Your task: Reproduce the records from the beginning through the line containing "Action: (x=339, y=45)", substituting "Rename" for "Refactor" and leaving everything else as it is.

Records for this exercise:
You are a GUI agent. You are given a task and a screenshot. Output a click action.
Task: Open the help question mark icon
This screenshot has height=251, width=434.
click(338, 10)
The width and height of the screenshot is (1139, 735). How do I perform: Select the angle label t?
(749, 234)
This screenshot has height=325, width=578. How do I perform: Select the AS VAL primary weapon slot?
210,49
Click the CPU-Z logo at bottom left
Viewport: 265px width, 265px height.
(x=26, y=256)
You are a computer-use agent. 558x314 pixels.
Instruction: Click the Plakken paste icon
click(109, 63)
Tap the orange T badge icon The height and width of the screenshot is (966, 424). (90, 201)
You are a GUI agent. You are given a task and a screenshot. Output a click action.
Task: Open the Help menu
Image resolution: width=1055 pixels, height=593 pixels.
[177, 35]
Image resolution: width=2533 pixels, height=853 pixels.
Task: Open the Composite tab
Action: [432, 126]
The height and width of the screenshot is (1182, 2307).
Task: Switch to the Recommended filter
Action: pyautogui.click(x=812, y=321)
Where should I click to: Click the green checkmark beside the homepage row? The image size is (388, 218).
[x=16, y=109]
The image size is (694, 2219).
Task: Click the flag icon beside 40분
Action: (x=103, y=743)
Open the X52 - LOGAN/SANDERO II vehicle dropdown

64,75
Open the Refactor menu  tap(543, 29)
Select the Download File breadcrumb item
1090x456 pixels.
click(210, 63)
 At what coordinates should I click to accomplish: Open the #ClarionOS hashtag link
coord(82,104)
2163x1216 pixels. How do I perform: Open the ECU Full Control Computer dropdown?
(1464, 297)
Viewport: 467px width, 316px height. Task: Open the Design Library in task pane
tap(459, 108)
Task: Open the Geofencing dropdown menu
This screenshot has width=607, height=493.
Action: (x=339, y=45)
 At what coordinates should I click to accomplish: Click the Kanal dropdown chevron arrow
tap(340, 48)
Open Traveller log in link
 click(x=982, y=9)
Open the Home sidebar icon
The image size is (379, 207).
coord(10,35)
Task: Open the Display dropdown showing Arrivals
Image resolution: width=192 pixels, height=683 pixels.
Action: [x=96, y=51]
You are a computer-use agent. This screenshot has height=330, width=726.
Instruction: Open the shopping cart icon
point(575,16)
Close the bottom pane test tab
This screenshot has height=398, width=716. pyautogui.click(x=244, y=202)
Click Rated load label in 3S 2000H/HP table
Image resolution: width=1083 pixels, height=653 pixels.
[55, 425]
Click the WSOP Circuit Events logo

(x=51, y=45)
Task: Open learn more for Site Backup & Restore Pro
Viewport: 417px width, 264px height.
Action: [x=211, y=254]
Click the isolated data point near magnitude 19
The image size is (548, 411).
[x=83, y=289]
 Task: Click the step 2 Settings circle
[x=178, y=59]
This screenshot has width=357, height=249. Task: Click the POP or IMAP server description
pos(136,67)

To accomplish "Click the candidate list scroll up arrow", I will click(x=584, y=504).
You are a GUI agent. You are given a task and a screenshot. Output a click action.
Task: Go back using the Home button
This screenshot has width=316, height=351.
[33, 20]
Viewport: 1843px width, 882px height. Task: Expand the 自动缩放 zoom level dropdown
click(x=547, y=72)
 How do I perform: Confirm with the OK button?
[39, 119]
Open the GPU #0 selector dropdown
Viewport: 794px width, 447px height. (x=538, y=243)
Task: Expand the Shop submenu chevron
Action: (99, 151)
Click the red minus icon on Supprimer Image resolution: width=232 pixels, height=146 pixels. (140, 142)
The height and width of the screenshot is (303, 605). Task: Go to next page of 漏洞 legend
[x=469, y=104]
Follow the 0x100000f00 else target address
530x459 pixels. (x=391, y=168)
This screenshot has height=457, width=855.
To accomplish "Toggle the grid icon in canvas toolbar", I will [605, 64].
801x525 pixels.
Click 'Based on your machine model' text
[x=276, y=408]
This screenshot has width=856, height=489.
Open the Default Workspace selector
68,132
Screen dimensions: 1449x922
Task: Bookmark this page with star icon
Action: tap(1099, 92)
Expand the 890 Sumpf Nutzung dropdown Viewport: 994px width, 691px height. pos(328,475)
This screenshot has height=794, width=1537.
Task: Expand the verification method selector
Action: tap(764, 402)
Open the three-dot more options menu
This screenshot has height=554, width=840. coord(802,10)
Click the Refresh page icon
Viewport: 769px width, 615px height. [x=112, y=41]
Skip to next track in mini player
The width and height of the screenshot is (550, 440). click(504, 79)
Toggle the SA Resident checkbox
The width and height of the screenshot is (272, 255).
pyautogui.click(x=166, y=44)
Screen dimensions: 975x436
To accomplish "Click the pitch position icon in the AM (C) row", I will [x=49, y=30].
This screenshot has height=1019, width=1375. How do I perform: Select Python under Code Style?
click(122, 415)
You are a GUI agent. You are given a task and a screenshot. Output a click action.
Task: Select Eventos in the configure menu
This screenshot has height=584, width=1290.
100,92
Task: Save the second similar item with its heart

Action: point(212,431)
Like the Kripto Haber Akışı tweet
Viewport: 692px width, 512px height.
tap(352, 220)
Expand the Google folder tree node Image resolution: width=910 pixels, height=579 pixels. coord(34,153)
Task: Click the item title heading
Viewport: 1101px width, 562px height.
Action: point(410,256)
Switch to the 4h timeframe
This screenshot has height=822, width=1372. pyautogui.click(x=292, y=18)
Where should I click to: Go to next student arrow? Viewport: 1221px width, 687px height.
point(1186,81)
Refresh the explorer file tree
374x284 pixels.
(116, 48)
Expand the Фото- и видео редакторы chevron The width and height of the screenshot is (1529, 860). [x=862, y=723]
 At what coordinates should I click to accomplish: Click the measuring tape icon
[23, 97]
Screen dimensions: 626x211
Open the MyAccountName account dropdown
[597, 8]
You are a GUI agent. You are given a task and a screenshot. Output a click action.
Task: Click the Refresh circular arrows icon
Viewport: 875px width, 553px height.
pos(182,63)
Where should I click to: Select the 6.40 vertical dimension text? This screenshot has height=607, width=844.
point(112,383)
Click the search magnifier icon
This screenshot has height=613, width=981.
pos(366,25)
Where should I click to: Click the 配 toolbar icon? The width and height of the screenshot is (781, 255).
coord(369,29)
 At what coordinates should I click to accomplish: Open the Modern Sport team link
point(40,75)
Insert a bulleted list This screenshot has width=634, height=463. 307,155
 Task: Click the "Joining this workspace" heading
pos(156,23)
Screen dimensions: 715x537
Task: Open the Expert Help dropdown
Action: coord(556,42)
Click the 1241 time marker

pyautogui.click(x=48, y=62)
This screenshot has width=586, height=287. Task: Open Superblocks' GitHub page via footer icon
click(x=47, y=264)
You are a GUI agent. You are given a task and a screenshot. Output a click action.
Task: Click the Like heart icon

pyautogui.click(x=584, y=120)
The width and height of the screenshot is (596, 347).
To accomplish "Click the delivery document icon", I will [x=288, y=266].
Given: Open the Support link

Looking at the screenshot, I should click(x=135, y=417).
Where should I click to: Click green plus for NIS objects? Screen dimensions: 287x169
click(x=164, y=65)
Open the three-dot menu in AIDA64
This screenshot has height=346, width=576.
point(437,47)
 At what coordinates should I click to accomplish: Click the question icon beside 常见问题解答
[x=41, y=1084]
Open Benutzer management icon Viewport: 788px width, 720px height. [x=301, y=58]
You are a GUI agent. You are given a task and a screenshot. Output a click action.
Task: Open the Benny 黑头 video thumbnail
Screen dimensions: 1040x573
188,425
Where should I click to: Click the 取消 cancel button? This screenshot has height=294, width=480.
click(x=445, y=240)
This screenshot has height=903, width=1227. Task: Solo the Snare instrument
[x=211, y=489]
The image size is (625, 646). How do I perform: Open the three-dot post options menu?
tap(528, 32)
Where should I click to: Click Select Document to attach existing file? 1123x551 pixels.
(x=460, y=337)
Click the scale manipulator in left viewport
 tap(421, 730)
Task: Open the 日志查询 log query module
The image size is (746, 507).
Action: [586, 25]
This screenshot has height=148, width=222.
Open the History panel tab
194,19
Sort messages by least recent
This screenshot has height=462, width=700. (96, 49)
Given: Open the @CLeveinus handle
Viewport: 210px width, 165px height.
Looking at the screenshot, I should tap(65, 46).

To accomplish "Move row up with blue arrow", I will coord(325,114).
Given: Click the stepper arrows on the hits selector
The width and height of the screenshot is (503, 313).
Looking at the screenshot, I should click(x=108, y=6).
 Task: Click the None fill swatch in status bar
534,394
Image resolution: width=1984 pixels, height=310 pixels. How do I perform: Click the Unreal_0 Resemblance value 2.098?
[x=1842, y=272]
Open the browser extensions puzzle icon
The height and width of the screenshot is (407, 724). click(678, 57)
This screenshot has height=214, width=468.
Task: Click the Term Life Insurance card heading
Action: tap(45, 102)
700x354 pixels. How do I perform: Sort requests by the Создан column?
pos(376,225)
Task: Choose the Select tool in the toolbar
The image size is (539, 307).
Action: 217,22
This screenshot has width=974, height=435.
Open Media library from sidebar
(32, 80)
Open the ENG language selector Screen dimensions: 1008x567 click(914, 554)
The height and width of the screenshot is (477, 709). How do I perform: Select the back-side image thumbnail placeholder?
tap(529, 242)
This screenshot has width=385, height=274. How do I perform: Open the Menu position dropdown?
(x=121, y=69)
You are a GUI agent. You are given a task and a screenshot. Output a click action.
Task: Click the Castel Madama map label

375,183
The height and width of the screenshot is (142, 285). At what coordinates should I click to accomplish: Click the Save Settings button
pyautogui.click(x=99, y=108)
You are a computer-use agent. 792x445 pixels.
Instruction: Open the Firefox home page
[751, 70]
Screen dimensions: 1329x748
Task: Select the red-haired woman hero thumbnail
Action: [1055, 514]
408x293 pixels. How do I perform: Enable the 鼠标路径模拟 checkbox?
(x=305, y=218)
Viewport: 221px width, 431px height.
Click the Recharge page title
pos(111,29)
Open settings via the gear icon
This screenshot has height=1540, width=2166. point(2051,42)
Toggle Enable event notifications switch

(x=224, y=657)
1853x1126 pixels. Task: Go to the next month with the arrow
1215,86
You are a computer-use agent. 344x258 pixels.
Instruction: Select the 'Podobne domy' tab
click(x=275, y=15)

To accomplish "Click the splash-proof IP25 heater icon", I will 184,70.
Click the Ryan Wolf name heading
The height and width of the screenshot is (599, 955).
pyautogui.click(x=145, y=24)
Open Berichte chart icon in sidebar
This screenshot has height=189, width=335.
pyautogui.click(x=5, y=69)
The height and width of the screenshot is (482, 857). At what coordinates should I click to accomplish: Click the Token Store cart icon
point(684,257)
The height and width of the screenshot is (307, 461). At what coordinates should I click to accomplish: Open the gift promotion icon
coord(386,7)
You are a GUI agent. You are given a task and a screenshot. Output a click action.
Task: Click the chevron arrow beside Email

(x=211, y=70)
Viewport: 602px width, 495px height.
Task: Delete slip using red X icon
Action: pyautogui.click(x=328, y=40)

Exercise answer:
You are a GUI agent. You are given a task and a screenshot. Output a click action.
Task: Open the help question mark icon
This screenshot has height=251, width=434.
click(338, 10)
The width and height of the screenshot is (1139, 735). How do I perform: Select the angle label t?
(749, 234)
This screenshot has height=325, width=578. How do I perform: Select the AS VAL primary weapon slot?
210,49
Click the CPU-Z logo at bottom left
Viewport: 265px width, 265px height.
(x=26, y=256)
You are a computer-use agent. 558x314 pixels.
Instruction: Click the Plakken paste icon
click(109, 63)
Tap the orange T badge icon The height and width of the screenshot is (966, 424). (90, 201)
You are a GUI agent. You are given a task and a screenshot. Output a click action.
Task: Open the Help menu
Image resolution: width=1055 pixels, height=593 pixels.
[177, 35]
Image resolution: width=2533 pixels, height=853 pixels.
Task: Open the Composite tab
Action: [432, 126]
The height and width of the screenshot is (1182, 2307).
Task: Switch to the Recommended filter
Action: pyautogui.click(x=812, y=321)
Where should I click to: Click the green checkmark beside the homepage row? The image size is (388, 218).
[x=16, y=109]
The image size is (694, 2219).
Task: Click the flag icon beside 40분
Action: (x=103, y=743)
Open the X52 - LOGAN/SANDERO II vehicle dropdown

64,75
Open the Rename menu  tap(543, 29)
Select the Download File breadcrumb item
1090x456 pixels.
click(210, 63)
 At what coordinates should I click to accomplish: Open the #ClarionOS hashtag link
coord(82,104)
2163x1216 pixels. How do I perform: Open the ECU Full Control Computer dropdown?
(1464, 297)
Viewport: 467px width, 316px height. Task: Open the Design Library in task pane
tap(459, 108)
Task: Open the Geofencing dropdown menu
This screenshot has width=607, height=493.
Action: (x=339, y=45)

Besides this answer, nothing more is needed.